The Hard Facts: The Ethics of Disclosure

It’s Research Wednesday! Where I share the latest, or most fascinating, in the science of friendship.

“Researchers say that women with close friends don’t burden their husbands with all of their emotional needs. [A] 2004 Harris survey found that 64 percent of women between ages twenty-five and fifty-five confess things to their friends that they wouldn’t tell their husbands.” (The Girls from Ames, Jeffrey Zaslow)

I haven’t been shy about my opinion that the roles of significant other and BFF should be kept separate.  I know that plenty of people say that your husband should be your best friend, but those people have obviously not tried gossiping with my husband about the royal wedding, or a backstabbing ex-friend, or my facebook discoveries regarding his old girlfriends.
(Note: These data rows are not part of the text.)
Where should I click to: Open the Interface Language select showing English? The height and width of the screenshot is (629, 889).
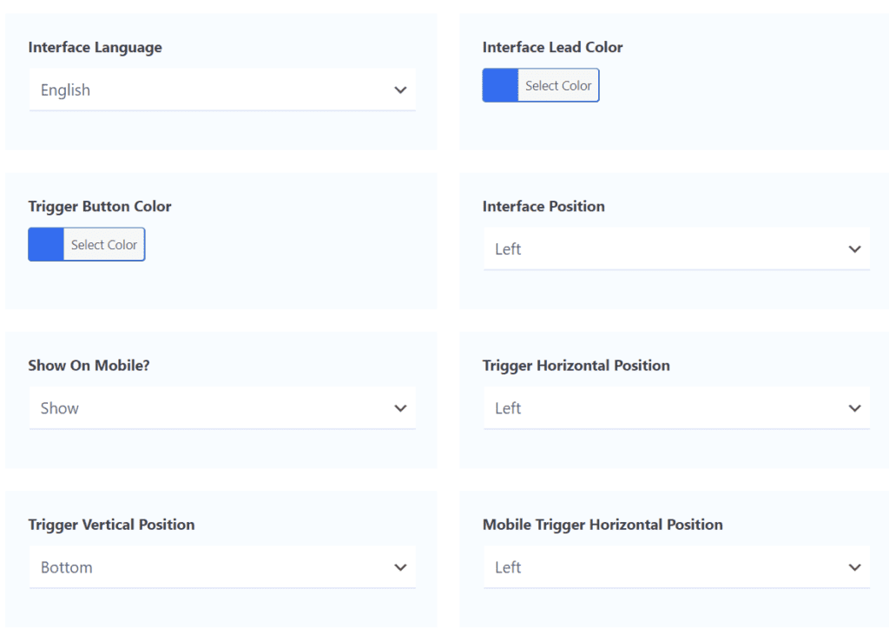(x=222, y=89)
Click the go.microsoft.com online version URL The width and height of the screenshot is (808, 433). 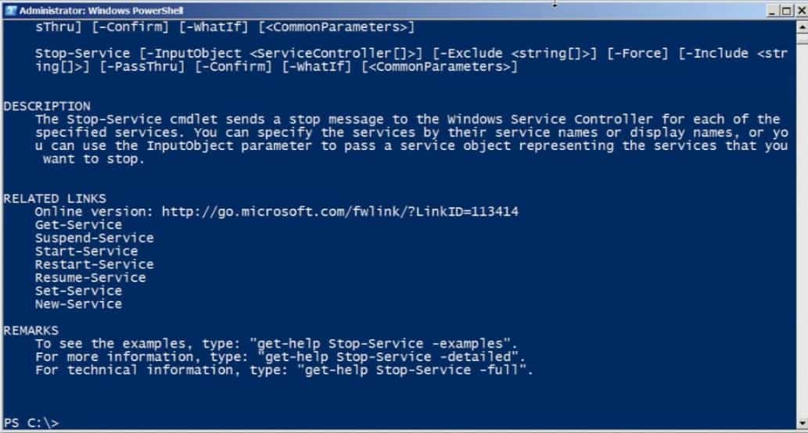(340, 212)
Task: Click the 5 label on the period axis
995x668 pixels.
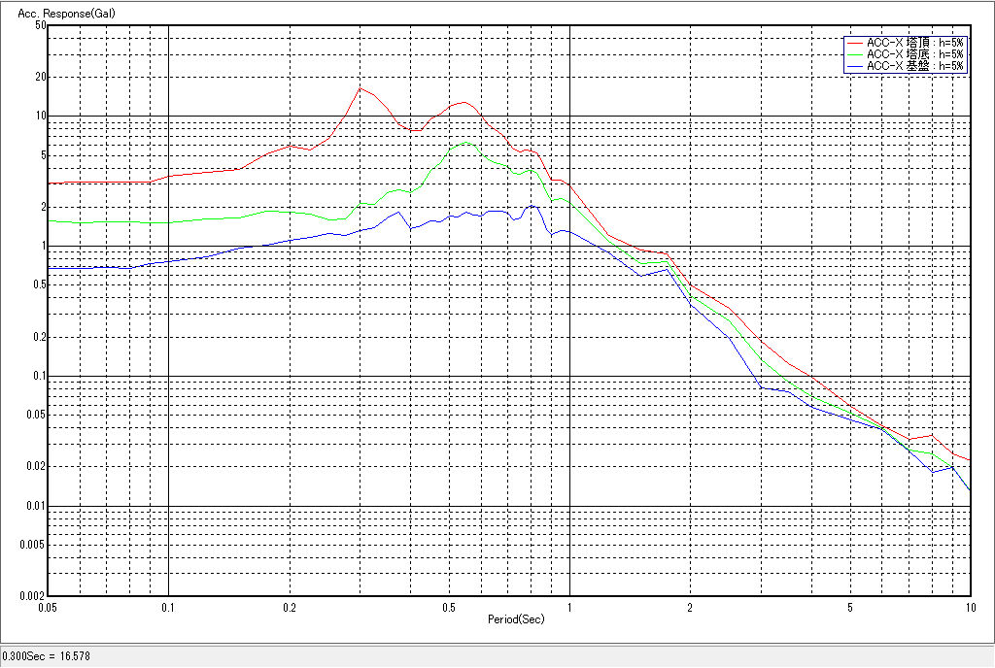Action: point(849,607)
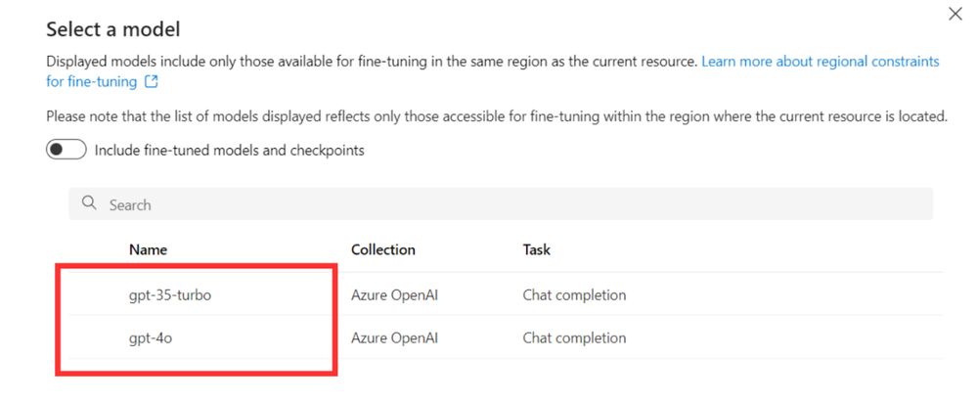This screenshot has width=977, height=403.
Task: Click Azure OpenAI in the gpt-4o row
Action: pos(394,338)
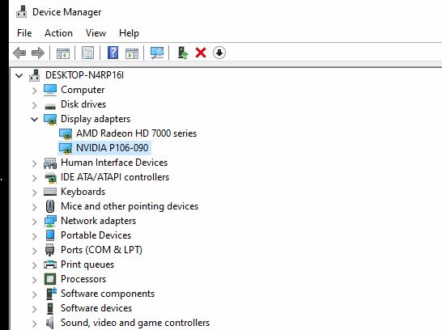Click the blue Help question mark icon
This screenshot has height=330, width=442.
[x=113, y=53]
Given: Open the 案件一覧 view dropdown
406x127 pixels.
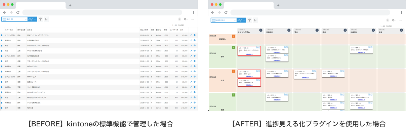Looking at the screenshot, I should click(x=14, y=19).
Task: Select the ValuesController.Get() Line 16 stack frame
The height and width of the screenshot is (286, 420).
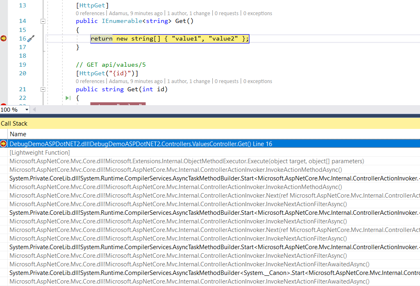Action: tap(141, 144)
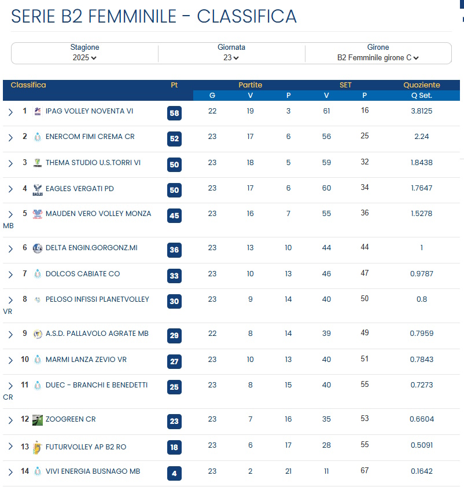This screenshot has height=494, width=464.
Task: Click the IPAG Volley Noventa team logo
Action: click(38, 111)
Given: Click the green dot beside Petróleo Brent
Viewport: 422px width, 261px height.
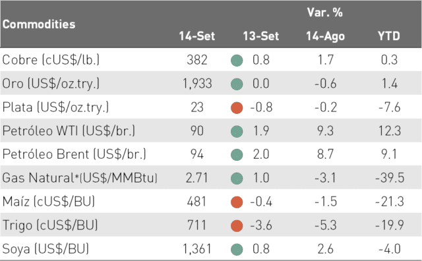Looking at the screenshot, I should pyautogui.click(x=237, y=155).
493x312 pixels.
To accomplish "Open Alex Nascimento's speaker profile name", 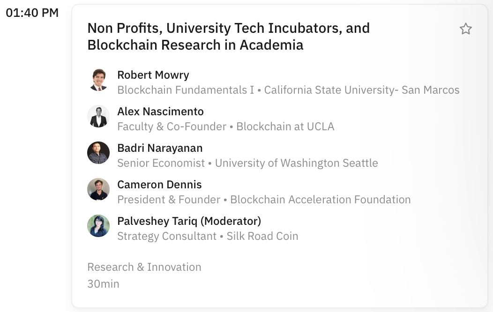I will click(x=160, y=111).
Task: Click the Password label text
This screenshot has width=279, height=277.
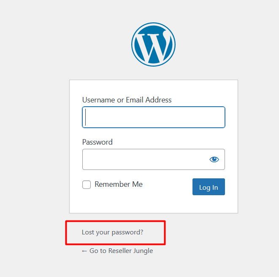Action: (x=98, y=142)
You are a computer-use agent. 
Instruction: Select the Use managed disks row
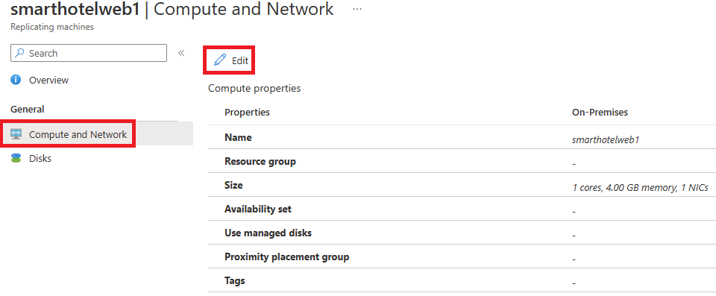pyautogui.click(x=462, y=233)
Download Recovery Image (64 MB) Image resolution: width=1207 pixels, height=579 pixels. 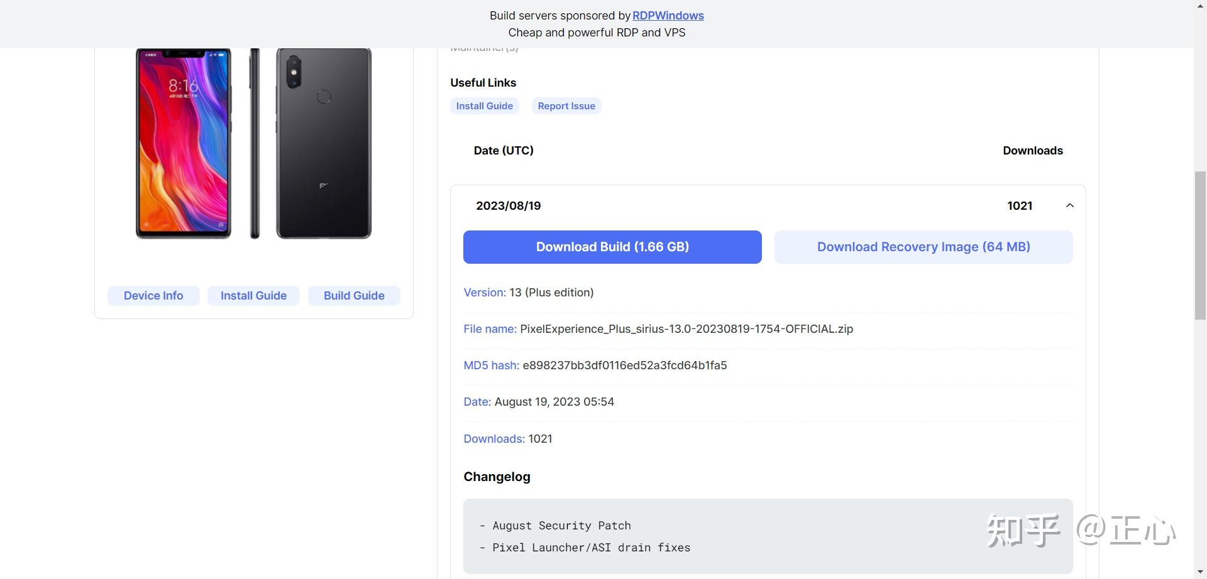(x=923, y=247)
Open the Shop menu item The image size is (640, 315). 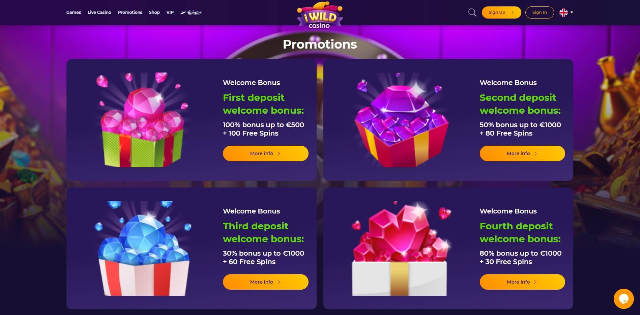[x=154, y=12]
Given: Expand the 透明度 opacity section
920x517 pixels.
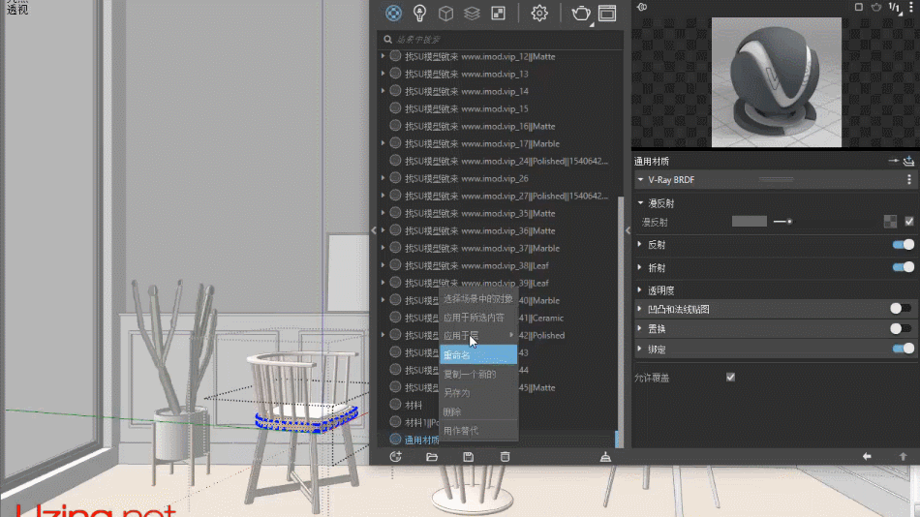Looking at the screenshot, I should coord(640,289).
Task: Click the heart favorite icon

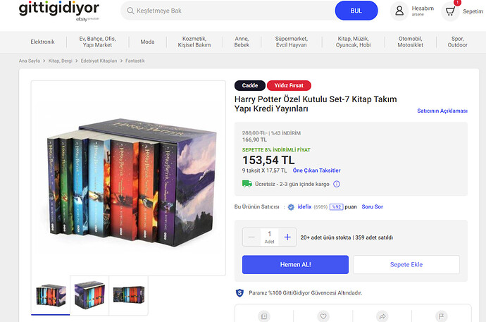Action: point(323,316)
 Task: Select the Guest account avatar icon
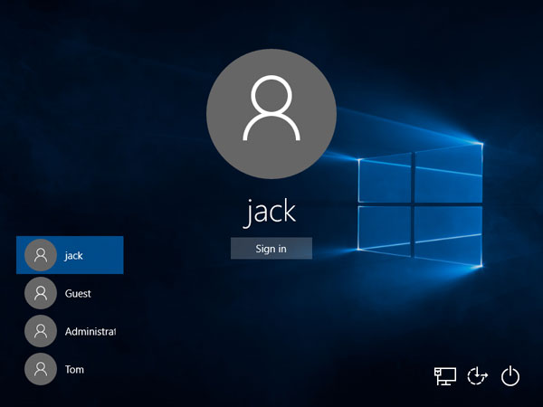pyautogui.click(x=39, y=293)
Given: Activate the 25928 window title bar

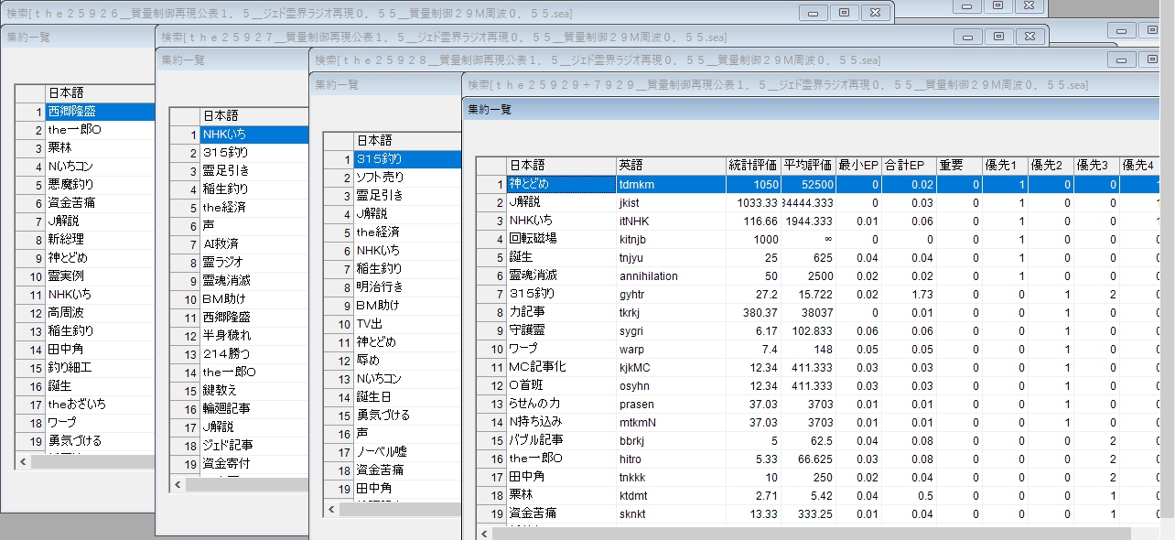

Let me tell you, it doesn’t work.

No one person—no matter how much you love him or her—can be everything. Different people fulfill different emotional needs. Research actually proves that women with strong friendships have closer marriages. (And the boys agree! Remember my husband’s take on this search and our relationship?)

That said, I do tell Matt pretty much everything. Well, to be fair, I tell everyone everything. I’m good at keeping other people’s secrets, but horrible at keeping my own. I like sharing too much. Hence, this blog.

But even the stuff I do keep private, I almost always tell my husband. So when I came across this research, it gave me pause. Are there things I tell my friends that I wouldn’t tell Matt?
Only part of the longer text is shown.